_Excerpts from a dataset_
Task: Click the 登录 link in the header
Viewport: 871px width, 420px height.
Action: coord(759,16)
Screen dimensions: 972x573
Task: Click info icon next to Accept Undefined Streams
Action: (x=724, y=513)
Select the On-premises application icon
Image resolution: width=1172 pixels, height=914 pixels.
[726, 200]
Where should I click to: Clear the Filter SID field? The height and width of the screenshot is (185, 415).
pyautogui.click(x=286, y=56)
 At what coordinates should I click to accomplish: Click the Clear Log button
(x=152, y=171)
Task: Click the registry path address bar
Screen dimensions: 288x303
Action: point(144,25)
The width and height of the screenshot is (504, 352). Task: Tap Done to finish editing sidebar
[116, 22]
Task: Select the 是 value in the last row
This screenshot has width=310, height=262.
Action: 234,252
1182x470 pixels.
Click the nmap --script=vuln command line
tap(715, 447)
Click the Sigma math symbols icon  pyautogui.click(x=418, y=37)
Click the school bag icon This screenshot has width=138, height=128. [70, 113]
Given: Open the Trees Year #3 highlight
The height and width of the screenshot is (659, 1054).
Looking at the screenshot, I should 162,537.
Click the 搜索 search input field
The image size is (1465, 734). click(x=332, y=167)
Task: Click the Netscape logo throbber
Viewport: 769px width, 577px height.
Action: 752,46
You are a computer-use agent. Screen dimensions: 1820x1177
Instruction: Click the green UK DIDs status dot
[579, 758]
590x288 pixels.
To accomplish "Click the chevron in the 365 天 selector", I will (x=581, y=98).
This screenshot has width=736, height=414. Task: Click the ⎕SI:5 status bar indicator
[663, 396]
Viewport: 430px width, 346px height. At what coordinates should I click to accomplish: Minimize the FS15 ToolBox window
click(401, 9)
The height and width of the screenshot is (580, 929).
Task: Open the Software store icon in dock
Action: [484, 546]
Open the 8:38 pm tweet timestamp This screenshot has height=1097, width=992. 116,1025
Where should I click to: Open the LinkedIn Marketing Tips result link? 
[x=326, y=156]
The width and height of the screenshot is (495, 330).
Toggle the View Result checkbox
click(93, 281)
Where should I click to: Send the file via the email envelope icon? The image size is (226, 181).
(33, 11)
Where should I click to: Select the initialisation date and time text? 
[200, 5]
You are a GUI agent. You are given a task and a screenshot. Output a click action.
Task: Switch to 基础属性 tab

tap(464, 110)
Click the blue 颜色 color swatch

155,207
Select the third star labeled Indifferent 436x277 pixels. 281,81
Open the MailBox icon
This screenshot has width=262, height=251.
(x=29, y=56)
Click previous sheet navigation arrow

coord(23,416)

_ASSIGNED TASK_
The answer must be a verbatim transcription of the entries above, from the first line through the line that contains "Select the On-premises application icon", and nothing more.

_TASK RESULT_
Task: Click the 登录 link in the header
Viewport: 871px width, 420px height.
Action: coord(759,16)
Screen dimensions: 972x573
Task: Click info icon next to Accept Undefined Streams
Action: (x=724, y=513)
Select the On-premises application icon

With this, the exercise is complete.